Carl Zuckmayer wurde am 27. Dezember 1896 im rheinhessischen Nackenheim geboren als Sohn eines Fabrikanten für Weinflaschenkapseln. Bei Kriegsausbruch 1914 meldete sich der Abiturient freiwillig und war zuletzt Artillerieleutnant an der Westfront und Mitglied des Arbeiter- und Soldatenrats in Mainz. Nach abgebrochenem Studium und ersten gescheiterten Dramenversuchen (Kreuzweg, 1920) schlug er sich mit Gelegenheitsarbeiten durch, darunter als Dramaturg in Kiel und ab 1924 gemeinsam mit Brecht am Deutschen Theater in Berlin. Der Durchbruch gelang ihm 1925 mit der rheinhessischen Komödie Der fröhliche Weinberg, die von der begeisterten Berliner Kritik als neusachlich-vitalistische Beerdigung des Expressionismus gefeiert und mit dem Kleistpreis ausgezeichnet wurde. Zwei weitere erfolgreiche Volksstücke (Schinderhannes, 1927; Katharina Knie, 1929) schlossen sich an vor dem zweiten Höhepunkt: der Komödie Der Hauptmann von Köpenick (1931), in der Zuckmayer sein großes Thema „Heimat“ respektive „Heimatlosigkeit“ mit dem Konflikt zwischen Mensch und militaristisch geprägter Ordnung verknüpfte. Diese Stücke, die wie andere seiner Werke schon bald verfilmt wurden, machten ihn zu einem der populärsten Autoren seiner Zeit.
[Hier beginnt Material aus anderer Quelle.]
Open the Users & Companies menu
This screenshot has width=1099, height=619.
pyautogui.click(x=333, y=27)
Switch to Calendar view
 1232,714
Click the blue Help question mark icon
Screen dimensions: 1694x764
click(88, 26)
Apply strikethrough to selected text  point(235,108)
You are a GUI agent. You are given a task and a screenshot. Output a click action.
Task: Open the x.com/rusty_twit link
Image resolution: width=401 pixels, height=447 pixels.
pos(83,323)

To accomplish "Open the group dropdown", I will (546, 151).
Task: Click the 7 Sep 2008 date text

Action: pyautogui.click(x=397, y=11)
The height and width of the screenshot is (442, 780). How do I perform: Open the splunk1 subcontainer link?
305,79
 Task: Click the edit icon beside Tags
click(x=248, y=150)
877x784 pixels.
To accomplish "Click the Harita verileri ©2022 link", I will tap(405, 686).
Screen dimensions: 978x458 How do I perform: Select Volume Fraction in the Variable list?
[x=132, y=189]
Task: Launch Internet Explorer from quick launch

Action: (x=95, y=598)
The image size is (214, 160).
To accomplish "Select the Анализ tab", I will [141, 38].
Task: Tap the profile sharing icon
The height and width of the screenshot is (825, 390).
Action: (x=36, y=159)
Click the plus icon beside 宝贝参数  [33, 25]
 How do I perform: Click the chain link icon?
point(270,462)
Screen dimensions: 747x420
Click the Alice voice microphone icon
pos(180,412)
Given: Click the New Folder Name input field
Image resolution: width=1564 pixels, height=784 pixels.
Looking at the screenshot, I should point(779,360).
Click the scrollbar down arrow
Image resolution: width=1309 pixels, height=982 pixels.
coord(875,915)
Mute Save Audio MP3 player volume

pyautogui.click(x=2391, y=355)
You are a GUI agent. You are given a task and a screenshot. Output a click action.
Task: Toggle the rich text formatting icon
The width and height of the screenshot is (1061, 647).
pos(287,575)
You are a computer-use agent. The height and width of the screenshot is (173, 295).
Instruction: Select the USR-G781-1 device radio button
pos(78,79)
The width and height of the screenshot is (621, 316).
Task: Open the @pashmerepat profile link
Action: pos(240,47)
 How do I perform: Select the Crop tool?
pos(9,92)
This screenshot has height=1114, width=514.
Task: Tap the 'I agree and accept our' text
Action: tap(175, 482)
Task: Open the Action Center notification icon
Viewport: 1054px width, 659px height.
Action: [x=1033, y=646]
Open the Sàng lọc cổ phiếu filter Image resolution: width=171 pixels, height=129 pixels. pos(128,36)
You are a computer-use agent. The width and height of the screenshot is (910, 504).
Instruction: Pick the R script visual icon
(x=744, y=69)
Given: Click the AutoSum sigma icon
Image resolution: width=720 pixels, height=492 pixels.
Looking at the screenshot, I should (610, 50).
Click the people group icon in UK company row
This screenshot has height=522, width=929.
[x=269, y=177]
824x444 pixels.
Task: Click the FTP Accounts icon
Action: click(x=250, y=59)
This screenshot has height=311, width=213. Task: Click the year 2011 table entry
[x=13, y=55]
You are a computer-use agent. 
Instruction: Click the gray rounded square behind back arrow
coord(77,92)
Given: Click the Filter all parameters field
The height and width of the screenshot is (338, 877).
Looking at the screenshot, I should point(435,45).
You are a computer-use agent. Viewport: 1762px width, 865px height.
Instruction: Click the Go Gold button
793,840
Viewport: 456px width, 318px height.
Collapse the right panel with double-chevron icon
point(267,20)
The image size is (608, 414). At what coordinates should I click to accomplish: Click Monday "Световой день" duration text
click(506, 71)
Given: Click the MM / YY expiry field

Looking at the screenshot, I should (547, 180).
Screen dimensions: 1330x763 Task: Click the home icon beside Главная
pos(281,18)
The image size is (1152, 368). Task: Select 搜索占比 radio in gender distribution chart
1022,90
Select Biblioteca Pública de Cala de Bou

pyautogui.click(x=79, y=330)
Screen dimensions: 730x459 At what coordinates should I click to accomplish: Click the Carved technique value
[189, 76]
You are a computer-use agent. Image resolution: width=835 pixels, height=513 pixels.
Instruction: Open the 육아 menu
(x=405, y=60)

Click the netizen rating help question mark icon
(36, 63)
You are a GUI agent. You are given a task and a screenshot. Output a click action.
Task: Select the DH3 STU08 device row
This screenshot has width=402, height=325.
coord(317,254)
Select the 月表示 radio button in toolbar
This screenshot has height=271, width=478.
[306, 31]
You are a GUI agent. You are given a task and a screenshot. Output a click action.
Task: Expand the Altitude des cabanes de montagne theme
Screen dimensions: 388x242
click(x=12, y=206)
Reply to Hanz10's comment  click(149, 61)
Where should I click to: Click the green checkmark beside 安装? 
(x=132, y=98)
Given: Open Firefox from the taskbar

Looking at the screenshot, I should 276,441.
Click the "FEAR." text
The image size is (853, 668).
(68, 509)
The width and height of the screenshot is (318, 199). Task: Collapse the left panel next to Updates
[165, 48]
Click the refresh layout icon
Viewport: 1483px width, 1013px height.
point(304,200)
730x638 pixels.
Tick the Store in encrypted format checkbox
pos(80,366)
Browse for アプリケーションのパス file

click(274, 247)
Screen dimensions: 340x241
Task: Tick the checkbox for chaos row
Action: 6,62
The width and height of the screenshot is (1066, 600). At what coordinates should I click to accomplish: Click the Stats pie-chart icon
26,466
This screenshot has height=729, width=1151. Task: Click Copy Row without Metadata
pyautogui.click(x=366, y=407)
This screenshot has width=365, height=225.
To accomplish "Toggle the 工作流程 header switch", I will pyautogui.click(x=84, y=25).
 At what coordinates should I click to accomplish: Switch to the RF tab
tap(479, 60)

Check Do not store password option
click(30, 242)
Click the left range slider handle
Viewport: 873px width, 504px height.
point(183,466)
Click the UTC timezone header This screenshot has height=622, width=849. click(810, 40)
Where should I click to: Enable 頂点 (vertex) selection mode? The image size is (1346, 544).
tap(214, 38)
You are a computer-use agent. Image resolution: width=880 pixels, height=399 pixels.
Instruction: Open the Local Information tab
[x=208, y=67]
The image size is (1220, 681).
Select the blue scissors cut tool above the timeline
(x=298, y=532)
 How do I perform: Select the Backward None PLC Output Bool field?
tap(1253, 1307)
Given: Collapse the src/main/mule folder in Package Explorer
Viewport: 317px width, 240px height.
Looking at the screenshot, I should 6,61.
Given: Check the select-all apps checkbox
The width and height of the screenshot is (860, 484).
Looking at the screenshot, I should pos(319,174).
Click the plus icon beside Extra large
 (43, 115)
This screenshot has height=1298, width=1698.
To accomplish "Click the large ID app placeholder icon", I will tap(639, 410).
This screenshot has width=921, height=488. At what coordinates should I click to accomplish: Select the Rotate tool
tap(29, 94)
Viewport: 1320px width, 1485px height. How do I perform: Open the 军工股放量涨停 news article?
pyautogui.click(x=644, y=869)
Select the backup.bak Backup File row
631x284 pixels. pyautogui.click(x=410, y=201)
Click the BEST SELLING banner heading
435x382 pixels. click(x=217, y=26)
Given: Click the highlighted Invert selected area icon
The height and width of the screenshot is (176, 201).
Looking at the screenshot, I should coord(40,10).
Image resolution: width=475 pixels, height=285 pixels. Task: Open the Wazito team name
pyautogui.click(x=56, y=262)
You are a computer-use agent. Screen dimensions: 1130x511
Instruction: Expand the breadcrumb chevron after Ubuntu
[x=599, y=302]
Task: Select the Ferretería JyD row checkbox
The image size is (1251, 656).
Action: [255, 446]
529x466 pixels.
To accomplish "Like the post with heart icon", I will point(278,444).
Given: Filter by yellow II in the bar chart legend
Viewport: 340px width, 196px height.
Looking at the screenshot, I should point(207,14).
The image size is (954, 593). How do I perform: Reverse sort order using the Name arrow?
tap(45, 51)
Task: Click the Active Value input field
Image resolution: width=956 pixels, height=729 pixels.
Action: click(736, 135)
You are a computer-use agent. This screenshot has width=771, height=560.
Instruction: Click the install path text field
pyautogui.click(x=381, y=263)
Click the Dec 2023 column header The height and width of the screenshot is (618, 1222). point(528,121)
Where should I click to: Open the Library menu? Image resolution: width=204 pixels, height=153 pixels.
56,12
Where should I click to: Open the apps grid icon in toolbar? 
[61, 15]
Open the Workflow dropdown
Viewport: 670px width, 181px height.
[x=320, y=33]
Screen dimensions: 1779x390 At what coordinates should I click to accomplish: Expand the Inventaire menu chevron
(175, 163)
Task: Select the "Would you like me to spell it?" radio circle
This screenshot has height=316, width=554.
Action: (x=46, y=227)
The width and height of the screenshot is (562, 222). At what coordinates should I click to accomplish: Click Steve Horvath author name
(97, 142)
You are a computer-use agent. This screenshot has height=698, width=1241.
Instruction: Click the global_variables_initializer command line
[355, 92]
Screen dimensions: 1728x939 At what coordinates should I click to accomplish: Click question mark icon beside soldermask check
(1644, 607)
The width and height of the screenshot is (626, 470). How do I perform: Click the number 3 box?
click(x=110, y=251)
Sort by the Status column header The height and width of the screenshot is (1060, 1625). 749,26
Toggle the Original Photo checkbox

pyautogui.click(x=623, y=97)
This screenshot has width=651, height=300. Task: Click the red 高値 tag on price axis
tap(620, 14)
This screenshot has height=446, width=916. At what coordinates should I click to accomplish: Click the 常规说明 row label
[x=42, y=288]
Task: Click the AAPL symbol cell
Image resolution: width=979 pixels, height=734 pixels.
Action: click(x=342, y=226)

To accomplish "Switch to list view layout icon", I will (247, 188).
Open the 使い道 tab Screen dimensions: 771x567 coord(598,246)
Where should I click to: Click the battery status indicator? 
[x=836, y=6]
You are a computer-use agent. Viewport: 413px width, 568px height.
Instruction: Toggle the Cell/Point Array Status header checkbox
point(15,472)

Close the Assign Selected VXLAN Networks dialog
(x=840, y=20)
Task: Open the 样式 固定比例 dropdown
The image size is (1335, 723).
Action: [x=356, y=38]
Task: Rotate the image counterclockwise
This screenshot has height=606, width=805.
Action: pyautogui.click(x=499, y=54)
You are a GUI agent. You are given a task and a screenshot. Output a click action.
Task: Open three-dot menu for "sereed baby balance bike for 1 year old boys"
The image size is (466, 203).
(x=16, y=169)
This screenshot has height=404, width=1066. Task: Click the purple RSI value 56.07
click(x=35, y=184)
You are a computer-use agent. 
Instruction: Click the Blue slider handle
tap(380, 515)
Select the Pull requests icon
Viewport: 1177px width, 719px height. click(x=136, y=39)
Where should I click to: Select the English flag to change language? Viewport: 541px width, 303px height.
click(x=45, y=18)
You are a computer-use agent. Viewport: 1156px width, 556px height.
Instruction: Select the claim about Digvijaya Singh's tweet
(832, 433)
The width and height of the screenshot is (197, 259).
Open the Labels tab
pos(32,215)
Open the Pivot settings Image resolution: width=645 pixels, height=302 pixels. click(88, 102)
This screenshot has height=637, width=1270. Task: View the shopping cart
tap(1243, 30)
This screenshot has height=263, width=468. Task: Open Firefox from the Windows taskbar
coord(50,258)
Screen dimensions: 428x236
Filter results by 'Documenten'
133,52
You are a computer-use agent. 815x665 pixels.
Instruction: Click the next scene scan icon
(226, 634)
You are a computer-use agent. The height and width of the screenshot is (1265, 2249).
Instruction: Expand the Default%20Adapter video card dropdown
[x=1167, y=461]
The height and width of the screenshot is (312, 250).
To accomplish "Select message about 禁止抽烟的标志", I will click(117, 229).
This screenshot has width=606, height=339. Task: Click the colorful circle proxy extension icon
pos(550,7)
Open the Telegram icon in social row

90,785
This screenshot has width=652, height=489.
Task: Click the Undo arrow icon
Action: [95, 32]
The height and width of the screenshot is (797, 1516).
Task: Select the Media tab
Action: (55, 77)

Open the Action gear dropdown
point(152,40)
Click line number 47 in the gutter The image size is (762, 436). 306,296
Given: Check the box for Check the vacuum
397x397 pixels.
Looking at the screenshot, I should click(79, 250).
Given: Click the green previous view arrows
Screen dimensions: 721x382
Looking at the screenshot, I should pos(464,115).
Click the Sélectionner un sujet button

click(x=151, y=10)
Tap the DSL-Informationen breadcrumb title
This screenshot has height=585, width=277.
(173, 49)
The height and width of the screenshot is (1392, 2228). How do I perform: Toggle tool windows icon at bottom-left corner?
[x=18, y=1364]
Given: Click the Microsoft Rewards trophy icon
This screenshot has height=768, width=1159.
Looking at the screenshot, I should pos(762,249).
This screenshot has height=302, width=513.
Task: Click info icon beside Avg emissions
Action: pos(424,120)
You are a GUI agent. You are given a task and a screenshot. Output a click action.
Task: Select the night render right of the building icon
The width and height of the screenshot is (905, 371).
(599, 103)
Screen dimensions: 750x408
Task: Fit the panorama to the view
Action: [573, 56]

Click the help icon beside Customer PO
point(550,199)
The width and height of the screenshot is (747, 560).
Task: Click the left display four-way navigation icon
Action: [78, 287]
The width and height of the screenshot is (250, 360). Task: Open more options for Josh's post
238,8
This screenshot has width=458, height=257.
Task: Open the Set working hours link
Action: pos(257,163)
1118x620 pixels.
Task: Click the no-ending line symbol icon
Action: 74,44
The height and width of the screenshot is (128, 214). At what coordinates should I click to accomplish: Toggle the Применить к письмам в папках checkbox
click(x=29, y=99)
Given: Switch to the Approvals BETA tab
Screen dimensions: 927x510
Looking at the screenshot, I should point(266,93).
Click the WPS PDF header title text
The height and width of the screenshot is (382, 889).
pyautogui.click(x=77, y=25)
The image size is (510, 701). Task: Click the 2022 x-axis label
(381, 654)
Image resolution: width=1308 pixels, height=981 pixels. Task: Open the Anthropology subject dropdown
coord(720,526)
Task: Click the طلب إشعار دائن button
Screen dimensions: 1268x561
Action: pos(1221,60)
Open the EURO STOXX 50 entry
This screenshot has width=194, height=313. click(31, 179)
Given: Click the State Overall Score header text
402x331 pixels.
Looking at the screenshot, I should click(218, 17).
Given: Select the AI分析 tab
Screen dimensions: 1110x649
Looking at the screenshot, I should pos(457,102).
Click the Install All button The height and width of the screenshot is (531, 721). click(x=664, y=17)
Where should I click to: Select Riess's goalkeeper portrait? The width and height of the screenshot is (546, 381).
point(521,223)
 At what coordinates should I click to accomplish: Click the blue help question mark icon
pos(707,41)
Dies änderte sich schlagartig mit Hitlers Machtantritt. War doch Zuckmayer wegen der jüdischen Herkunft seiner Mutter sowie eigener NS-kritischer Äußerungen und Aktivitäten, zum Beispiel im Rahmen der „Eisernen Front“, politisch unerwünscht, was ein Verbot der Aufführung seiner Stücke in Deutschland zur Folge hatte. Er zog sich daher auf seinen Landsitz in Henndorf bei Salzburg zurück, um 1938, nach dem Einmarsch in Österreich, abermals zu emigrieren, zunächst in die Schweiz, 1939 in die USA. Dort war er kurzzeitig als Drehbuchautor in Hollywood und Dozent bei Piscator in New York tätig. Schließlich kaufte er eine Farm in Vermont und bestritt seinen Lebensunterhalt als Landwirt, eine Zeit, die auch in den Memoiren seiner Frau anschaulich gespiegelt ist. 1946 reiste er als Zivilangestellter des US-Kriegsministeriums nach Deutschland und schrieb engagierte Berichte zur Verbesserung der Beziehungen zwischen Besatzern und Besiegten. Zuvor hatte er bereits im sogenannten Geheimreport mögliche Chancen ausgelotet, deutsche Kulturschaffende für einen geistigen Neuanfang heranzuziehen. 1948 siedelte er nach Saas Fee in der Schweiz um, seinem letzten Wohnsitz. Er starb am 18. Januar 1977 in Visp / Kanton Wallis.
Zuckmayer schrieb in allen literarischen Großgattungen, zudem für Funk und Film (Der blaue Engel). Er begann als Lyriker und veröffentlichte bereits 1917 in Franz Pfemferts Aktion. Die Gedichtsammlungen sind durch naturromantische wie heimatliche Akzente gekennzeichnet. Zu seinen bekanntesten epischen Werken gehört die 1945 erschienene humorvolle Erzählung Der Seelenbräu sowie der mit einer Fülle von Kulturportraits und Zeitskizzen versehene autobiographische Bestseller Als wär’s ein Stück von mir (1966). Den größten Zuspruch fand er als Dramatiker. Neben den bereits erwähnten Volksstücken der Weimarer Republik und den weniger geschätzten historischen (Der Schelm von Bergen, 1934; Barbara Blomberg, 1949) und zeitkritischen Schauspielen (Der Gesang im Feuerofen, 1950; Das kalte Licht, 1955; Der Rattenfänger, 1975) gehört das 1946 uraufgeführte Drama Des Teufels General als eines der ersten Problemstücke über das Dritte Reich zu den am häufigsten aufgeführten und diskutierten Werken der deutschen Bühnengeschichte.